And I told them I was writing about him then, and
they told me some of their truths, and secret lies, just as Jack had,
and his wife Alice and his lovely light o' love, Kiki, had years ago.
I liked all their lies best, for I think they are the brightest part
of anybody's history.

I began by recalling that my life changed on a summer
day in 1930 when I was sitting in the second-floor library of the
Knights of Columbus, overlooking Clinton Square and two blocks up
from the Kenmore bar. I was killing time until the pinochle crowd
turned up, or a pool partner, and I was reading Rabelais, my gift to
the library. It was the only book on The Index in the library and the
only one I ever looked at.

That empty afternoon, and that book, gave me the
insight that my life was a stupendous bore, and that it could use a
little Gargantuan dimension.

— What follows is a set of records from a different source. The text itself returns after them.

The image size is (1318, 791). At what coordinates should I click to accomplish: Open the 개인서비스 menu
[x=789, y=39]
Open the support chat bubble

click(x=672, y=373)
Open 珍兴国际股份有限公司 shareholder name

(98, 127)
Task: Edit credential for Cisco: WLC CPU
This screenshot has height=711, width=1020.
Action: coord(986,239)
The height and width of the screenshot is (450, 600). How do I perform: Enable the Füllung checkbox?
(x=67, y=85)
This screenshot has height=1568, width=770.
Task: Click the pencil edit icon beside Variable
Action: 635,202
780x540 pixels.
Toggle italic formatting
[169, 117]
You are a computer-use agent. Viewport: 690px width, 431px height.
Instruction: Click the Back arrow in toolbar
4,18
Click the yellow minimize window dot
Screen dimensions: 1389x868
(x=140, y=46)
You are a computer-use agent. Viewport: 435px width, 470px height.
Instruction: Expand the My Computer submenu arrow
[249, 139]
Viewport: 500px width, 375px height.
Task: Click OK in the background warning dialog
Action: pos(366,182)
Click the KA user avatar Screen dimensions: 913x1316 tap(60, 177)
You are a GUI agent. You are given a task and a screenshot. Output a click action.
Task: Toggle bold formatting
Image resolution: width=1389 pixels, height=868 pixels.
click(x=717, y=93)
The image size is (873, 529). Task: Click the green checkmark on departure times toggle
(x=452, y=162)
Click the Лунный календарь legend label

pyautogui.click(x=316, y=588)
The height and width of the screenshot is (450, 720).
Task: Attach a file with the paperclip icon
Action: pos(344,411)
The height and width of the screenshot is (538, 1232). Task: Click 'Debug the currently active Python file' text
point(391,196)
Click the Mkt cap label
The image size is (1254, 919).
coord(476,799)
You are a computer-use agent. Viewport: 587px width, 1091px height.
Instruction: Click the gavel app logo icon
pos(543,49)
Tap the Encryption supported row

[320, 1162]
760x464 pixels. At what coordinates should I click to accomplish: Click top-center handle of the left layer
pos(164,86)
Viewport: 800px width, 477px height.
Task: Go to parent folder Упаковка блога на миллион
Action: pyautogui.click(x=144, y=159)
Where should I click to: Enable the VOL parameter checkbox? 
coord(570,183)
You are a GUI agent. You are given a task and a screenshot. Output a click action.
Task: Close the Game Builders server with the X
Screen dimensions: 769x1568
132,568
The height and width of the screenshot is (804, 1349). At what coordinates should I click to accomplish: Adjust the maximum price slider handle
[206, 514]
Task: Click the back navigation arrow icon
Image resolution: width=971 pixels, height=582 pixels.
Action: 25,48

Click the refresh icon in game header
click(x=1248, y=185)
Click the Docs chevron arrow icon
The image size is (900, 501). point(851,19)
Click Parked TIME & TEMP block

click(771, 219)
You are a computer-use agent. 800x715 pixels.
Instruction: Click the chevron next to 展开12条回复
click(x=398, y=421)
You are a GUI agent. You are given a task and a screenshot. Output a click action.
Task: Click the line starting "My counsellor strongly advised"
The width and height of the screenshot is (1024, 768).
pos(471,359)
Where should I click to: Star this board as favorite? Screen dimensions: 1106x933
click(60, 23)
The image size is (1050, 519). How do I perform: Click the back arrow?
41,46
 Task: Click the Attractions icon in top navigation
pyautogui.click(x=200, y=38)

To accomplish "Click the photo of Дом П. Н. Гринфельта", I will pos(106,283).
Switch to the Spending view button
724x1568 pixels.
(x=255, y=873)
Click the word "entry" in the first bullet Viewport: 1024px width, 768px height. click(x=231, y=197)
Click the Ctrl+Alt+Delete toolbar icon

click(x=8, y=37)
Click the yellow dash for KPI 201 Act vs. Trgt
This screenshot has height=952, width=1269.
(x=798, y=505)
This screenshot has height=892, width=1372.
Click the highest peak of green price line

And so I said yes, I would take Jack
Diamond up on his telephone invitation of that morning to come down
to his place for Sunday dinner, three days hence. It was the Sunday I
was to speak at the police communion breakfast, for I was one of
Albany's noted communion breakfast intellectuals in those days. I
would speak, all right, and then I would walk down to Union Station
and take the west shore train to Catskill to listen to whatever that
strange and vicious charmer had to say to an Albany barrister.
 

JACK SAUCE

I met Jack in l925 when he and his brother Eddie were
personally running booze down from Canada. Jack stopped at the
Kenmore even then, and he and Eddie and some more of their crew were
at the table next to me, talking about Al Jolson. From what he said,
Jack was clearly a Jolson fan, and so was I, and I listened to him
express amazement that anybody could be as good at anything as Jolson
was, but that he was also the most conceited son of a bitch in shoe
leather. I broke into the conversation and said something windy,
like: "'He sings, whistles, dances, gives out the jokes and
patter and it's all emotion, all a revelation of who he is. I don't
care how much he's rehearsed, it's still rare because it's pure. He's
so at home in himself he can't make a false gesture. Everything he
does is more of that self that's made a million, ten, twenty million,
whatever it is. People find this very special and they'll pay to see
it. Even his trouble is important because it gives him diversity,
pathos, and those qualities turn up in his voice. Everything he does
funnels in and out of him through his talent. Sure he's conceited,
but that's only a cover-up for his fear that he'll be exposed as the
desolated, impoverished, scrawny, fearful hyena that he probably
thinks is his true image, but that he can't admit to anybody without
destroying his soul."

It all stunned Jack, who was a sucker for slick talk,
and he bought me drinks for an hour. The next day he called to say he
was sending me six quarts of Scotch and could I get him a pistol
permit from Albany County? I liked the Scotch so I got him the
permit.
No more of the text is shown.